El de Rosenfeld no es un documental crítico. Más bien lo contrario. Pero en verdad, desde lo musical, que es el terreno que Los años del tiburón pisa más a fondo, ¿qué habría para criticarle al autor de Lo que vendrá, Adiós, Nonino, María de Buenos Aires, Balada para un loco, Libertango, Años de soledad o la Suite troileana? El archivo iconográfico de los Piazzolla es impresionante, y en su carácter de hijo único el pequeño Astor gozó de todas las atenciones fotográficas por parte de Nonino y Nonina, los padres italianos. Allí donde el fondo familiar no provee imágenes, Rosenfeld sutura unas con otras apelando a los archivos públicos, con fotos o filmaciones de época, de Mar del Plata, Nueva York, Buenos Aires o París. Ésas son, en ese orden, las estaciones de Astor, que vivió desde muy pequeño hasta la adolescencia en la Gran Manzana, donde volvería mucho más tarde, tras su ruptura definitiva con el tango tradicional y antes de su consagración con lo que en su momento se conoció como “nuevo tango”. De esta segunda estadía hay kilómetros de metraje familiar en 16 mm. Incluido un plano en el que Astor posa delante del Hotel Astor.
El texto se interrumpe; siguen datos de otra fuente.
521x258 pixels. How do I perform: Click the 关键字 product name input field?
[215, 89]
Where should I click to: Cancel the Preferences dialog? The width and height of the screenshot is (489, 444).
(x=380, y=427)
Están aquí las imágenes de cuando tocó el bandoneón para el mismísimo Gardel, en Nueva York, siendo un pibe de pantalones cortos, superdotado por supuesto. “Tocás fenómeno, pibe”, le dice Gardel, y uno se lo imagina con una enorme sonrisa. “Lástima que de tango no entendés nada”. Primera consagración, primer rechazo. Hay, en off, fragmentos de los siete cassettes que se conservan de la serie de entrevistas que le hizo Diana para su biografía Astor (1986, reeditada en 2000). Fragmentos que Rosenfeld ilustra con imágenes puestas para tapar huecos: no está aquí la posibilidad de filmar en directo, como el realizador tuvo en su documental con Dino Saluzzi. Diana debió exilarse en México en 1975: militaba en el Peronismo de Base y rompió con su padre poco más tarde, cuando éste aceptó una reunión pública con Videla. Se reconcilió diez años más tarde. Diez años también estuvo sin hablarle Piazzolla a su otro hijo, Daniel, que funciona aquí como una suerte de Virgilio en La divina comedia, guía casi mudo y tristón. Algo de comedia hay en Los años del tiburón. Infierno no. O sí, pero coexistiendo con el paraíso.